5

Can anyone give me the steps or even the code for the following situation:

A process which contains multiple thread, and of these threads is responsible of catching a user defined signal SIGUSR1. Only this thread should be capable of receiving this signal, and upon the reception of this signal I do some stuff.

In my situation the signal is being sent by a Kernel Module to my Process ID. Then it is the responsibility of my process to deliver it to the correct listening thread, which has also established the Signal Handler i.e. the signal handler is not in the main thread.

I already did some code which runs for a single-thread process, but I have a problem in running it in multiple thread environment.

I am running my code on Linux Ubuntu 12.04.3 with Kernel Version 3.8.0-29. And for the creation of the process I am mixing between Boost Threads and POSIX threads API.

******************************

Please rewrite the passage of the question about signals in a multithreaded process, starting with "I am running" and going on through "POSIX threads API.", and put "C++11 std::thread" where it says "Boost Threads".

Collected material:
******************************

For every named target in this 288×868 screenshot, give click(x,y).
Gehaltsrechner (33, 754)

******************************

Complete output:
I am running my code on Linux Ubuntu 12.04.3 with Kernel Version 3.8.0-29. And for the creation of the process I am mixing between C++11 std::thread and POSIX threads API.